Seth Grossman: Seth, who currently serves as the vice president of people and external affairs and counselor to the president of American University, joins SPA as a faculty member in the Department of Public Administration and Policy, teaching legal issues in public administration and homeland security, including immigration. Prior to joining AU, Seth worked as chief of staff to the president of the University of California system; he previously served as deputy general counsel and counselor to the secretary at the U.S. Department of Homeland Security (DHS). He holds a J.D. from Yale.

William T. Jackson: William is a postdoctoral fellow in the Department of Public Administration and Policy. His research focuses on political control of the bureaucracy, representative bureaucracy, and emotional labor among social groups within the context of public service provision. Specifically, he is currently testing whether these three theories of public administration can help us understand disparities in the juvenile justice system and policing. 

Rae Jereza: Rae (they/them) is a senior researcher at the Polarization and Extremism Research Innovation Lab (PERIL) and research assistant professor at SPA. They are a sociocultural and linguistic anthropologist who focuses on the intersection of social media and the far-right in the U.S. They are also working on anti-colonial, anti-racist, and anti-imperial approaches to studying white supremacy, especially among ethnographers.

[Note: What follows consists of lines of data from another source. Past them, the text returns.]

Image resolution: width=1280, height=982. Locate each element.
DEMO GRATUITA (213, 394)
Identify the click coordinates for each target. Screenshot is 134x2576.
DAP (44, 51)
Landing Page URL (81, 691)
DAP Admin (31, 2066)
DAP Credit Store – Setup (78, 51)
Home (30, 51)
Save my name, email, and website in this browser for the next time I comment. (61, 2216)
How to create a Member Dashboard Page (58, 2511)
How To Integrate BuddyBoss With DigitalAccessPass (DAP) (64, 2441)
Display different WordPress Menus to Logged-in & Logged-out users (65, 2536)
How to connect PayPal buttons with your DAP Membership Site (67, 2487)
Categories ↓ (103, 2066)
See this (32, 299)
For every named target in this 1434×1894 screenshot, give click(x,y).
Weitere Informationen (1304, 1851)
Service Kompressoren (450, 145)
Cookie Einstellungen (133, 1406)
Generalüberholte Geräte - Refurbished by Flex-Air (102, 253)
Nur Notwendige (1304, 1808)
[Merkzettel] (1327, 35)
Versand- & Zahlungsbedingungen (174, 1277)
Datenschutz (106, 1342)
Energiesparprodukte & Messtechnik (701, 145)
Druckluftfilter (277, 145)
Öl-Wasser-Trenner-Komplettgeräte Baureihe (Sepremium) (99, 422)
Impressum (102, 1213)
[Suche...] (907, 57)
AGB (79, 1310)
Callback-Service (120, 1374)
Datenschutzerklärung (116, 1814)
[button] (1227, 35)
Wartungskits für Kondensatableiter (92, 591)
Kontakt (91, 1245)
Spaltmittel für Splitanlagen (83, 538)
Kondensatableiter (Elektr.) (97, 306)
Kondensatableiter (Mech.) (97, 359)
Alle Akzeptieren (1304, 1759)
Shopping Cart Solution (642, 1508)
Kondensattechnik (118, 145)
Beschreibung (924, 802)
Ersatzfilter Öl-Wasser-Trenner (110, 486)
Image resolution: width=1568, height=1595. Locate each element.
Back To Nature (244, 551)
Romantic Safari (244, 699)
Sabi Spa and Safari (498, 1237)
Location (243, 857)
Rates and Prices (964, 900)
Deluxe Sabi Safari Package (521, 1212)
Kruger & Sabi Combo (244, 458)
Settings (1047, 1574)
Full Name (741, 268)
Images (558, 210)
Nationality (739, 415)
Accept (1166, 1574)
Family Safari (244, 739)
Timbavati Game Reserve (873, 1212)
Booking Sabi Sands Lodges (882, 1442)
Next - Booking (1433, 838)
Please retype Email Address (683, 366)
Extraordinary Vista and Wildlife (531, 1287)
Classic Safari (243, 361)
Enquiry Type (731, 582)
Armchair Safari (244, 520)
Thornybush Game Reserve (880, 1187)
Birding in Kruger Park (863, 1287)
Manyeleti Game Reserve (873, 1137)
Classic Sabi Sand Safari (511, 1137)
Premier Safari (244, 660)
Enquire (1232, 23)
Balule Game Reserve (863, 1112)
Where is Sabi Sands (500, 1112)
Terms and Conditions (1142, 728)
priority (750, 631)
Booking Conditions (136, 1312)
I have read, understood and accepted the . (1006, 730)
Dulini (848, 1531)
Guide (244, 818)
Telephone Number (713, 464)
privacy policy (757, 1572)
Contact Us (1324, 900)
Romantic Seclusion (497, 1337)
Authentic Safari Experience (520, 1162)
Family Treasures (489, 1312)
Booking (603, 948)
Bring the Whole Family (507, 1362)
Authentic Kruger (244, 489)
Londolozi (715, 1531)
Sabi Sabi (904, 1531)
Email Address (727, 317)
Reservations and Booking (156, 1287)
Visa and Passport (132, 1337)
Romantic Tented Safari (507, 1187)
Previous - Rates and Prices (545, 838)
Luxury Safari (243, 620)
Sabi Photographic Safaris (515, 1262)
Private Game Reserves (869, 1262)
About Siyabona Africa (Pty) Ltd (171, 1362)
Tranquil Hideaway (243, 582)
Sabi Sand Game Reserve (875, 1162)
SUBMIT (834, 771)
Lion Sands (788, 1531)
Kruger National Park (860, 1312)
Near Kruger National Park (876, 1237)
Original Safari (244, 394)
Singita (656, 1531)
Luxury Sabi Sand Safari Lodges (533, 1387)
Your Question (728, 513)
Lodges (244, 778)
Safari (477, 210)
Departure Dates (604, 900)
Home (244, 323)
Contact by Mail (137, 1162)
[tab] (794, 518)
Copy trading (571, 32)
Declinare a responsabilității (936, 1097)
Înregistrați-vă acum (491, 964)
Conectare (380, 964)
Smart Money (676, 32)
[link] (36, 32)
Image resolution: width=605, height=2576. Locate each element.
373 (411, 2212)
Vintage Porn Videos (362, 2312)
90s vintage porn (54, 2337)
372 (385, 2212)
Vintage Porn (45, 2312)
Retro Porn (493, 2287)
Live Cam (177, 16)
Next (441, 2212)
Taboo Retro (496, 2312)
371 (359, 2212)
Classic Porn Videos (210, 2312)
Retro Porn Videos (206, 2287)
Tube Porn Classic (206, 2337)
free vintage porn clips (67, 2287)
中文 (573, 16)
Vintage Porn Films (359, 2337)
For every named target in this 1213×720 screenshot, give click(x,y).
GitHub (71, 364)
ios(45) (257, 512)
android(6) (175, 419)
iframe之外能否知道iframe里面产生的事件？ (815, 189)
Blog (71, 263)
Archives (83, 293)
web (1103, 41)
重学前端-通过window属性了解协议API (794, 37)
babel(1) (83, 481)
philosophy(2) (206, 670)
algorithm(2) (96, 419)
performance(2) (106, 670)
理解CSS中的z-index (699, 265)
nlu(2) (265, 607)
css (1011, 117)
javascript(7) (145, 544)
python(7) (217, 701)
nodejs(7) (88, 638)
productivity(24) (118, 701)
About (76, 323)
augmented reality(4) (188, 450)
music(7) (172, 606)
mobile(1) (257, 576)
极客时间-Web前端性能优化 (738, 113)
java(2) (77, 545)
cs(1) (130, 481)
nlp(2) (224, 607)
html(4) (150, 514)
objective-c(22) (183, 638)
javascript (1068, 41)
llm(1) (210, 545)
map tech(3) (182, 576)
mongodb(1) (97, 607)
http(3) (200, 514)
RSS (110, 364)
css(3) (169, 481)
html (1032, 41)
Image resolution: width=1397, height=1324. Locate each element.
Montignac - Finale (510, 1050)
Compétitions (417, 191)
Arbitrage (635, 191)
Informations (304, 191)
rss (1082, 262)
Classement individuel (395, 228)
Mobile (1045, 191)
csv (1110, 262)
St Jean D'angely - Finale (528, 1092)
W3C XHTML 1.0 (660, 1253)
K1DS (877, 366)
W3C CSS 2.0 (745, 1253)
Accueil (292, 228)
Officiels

They hold a Ph.D. in anthropology from Binghamton University.

Suleyman Ozeren: Suleyman joins SPA as a professorial lecturer in the Department of Justice, Law, and Criminology. He formerly served as the president of the Global Policy and Strategy Institute and the director of the International Center for Terrorism and Transnational Crime (UTSAM) in Turkey. He received his Ph.D. degree in information science from the University of North Texas. Suleyman’s research interests include terrorism and counterterrorism, cybercrime, cyberterrorism, online extremism, countering violent extremism (CVE), and conflict resolution.

Sanja Pesek: Sanja is a professorial lecturer in the Department of Justice, Law, and Criminology. She holds a Ph.D. in political science from the Central European University and has taught several successful SPA courses in recent years as an adjunct. Her research examines the role of ordinary citizens in conflict and post-conflict societies.

Ali Valenzuela: Ali is an associate professor of government at SPA. Affiliated with the Center for Latin American and Latino Studies, he specializes in U.S. politics, with a focus on Latina/o/x attitudes, preferences, and turnout in U.S. elections; immigration and demographic change in the U.S.; public opinion and voter behavior; and ethno-racial and religious identities in politics. Ali’s research uses large-n surveys, field and survey experiments, and administrative data such as Census and election information to investigate the causes and consequences of ethno-racial politics in the U.S. He earned his Ph.D. from Stanford University.

Andrea Vilán: Andrea is an assistant professor in Justice, Law, and Criminology. She holds a Ph.D. in political science from the University of California, Los Angeles, and specializes in international law and organizations, human rights, and transnational activism. Her research explores domestic contestation of international norms by analyzing congressional transcripts, records of treaty negotiations, original datasets, and information from elite interviews conducted in Latin America.

Jhacova Williams: Jhacova joins SPA as an assistant professor of Public Administration and Policy and holds a PhD in economics from Louisiana State University. She is an applied microeconomist focusing primarily on economic history and cultural economics. Her previous work has examined Southern culture and the extent to which historical events have impacted the political behavior and economic outcomes of Southern Black Americans. Recent examples include historical lynchings and the political participation of Blacks and Confederate symbols and Black-White labor market differentials. Prior to joining SPA, Jhacova worked for the Rand Corporation.